Il y a quelque temps, le sociologue et philosophe français Edgar Morin avait lancé à l’ESSEC (France) une chaire dédiée à la complexité. Une initiative qui peut faire des émules.

 Edgar Morin inaugure une chaire dédiée à la complexité (photo Dahmane Soudani)


Edgar Morin inaugure une chaire dédiée à la complexité (photo Dahmane Soudani)

La complexité, le terme, également utilisé, en épistémologie par l’Anglais Anthony Wilden, peut faire peur, tant nous avons pris l’habitude d’utiliser sa forme adjectivale pour nous auto-tétaniser adoptant ainsi une forme d’impuissance résignée, face aux différents défis auxquels nous sommes confrontés y compris dans le domaine de la connaissance.

« L’art d’affronter l’incertitude »

Or expliqué par l’auteur de « La rumeur d’Orléans », la notion devient très abordable, voire, par certains aspects, opératoire. « D’abord je veux faire remarquer que nous disons, de plus en plus souvent, pour qualifier telle situation, telle personne, c’est très complexe ; par exemple la crise, ce que nous subissons, on dit que c’est très complexe ; la mondialisation, c’est très complexe, telle personne, elle est très complexe. Alors… en réalité, c’est une façon d’échapper à la connaissance », constate le philosophe dans un entretien avec Jean-Michel Blanquier, directeur général de l’ESSEC et Laurent Bibard, professeur titulaire de la chaire complexité.

Si l’usage de plus en plus courant du terme complexe « trahit notre incapacité » ou notre refus de comprendre, Edgar Morin lui oppose « l’enseignement de la complexité ou l’art d’affronter l’incertitude »

« Nous dialoguons avec l’ignorance »

Mais à côté de la prise en compte de l’incertitude, à travers la complexité, l’enseignement repose, également, selon le sociologue, sur deux autres piliers fondamentaux « la connaissance, ses problèmes et ses dangers (…) et la compréhension ». Et n’en déplaise aux idéologues autres démagogues qui se gargarisent à longueur de colonnes de prénotions sans fondements, la réalité, notre réalité d’hier, d’aujourd’hui et de demain, est caractérisée par l’omniprésence de l’ignorance. « Nous ne pouvons pas éliminer l’ignorance. Nous dialoguons avec elle », professe Edgar Morin.

Cela dit, à bien écouter le philosophe, la complexité n’est pas une simple fantaisie stratosphérique. Loin s’en faut ! « L’enseignement de la complexité nous ramène à la vie vécue dans ce qu’elle a de concret dans toutes les difficultés que l’on rencontre, dans le choix d’un partenaire amoureux, dans sa vie… », détaille le sociologue.

 

« La stratégie consiste à modifier sa ligne d’action en fonction des informations et des hasards qui arrivent »

= ÉNONCÉ DE LA TÂCHE =
Dans l’extrait du document sur la chaire dédiée à la complexité, quels sont les deux autres piliers sur lesquels repose l’enseignement selon Edgar Morin, en plus de la prise en compte de l’incertitude ?

= DONNÉES FOURNIES =
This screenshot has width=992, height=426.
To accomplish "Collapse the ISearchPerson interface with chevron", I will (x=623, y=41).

* * *

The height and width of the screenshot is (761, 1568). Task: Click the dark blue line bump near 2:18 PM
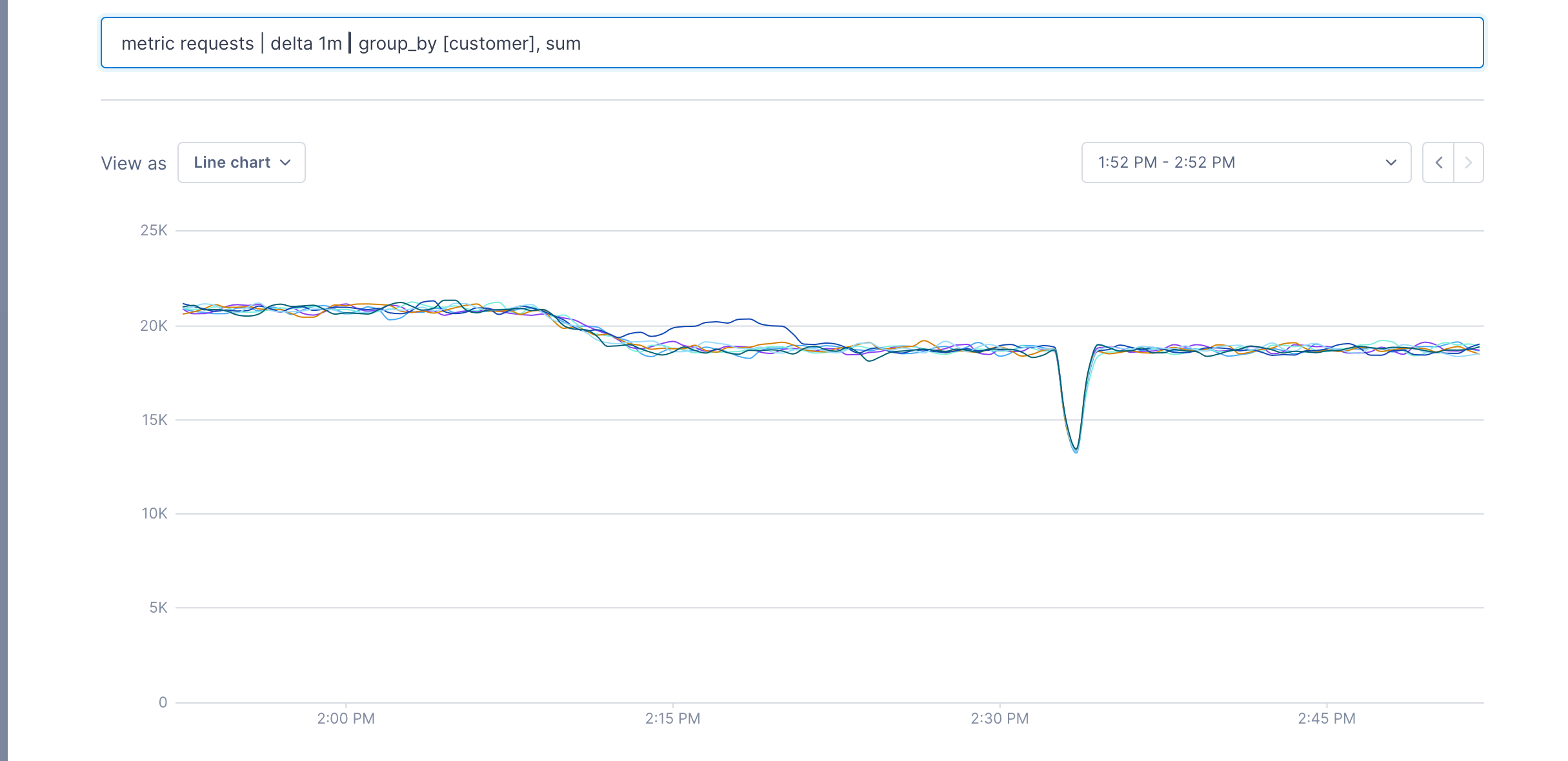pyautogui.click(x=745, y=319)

= RÉPONSE À L’EXERCICE =
La connaissance, avec ses problèmes et ses dangers, et la compréhension.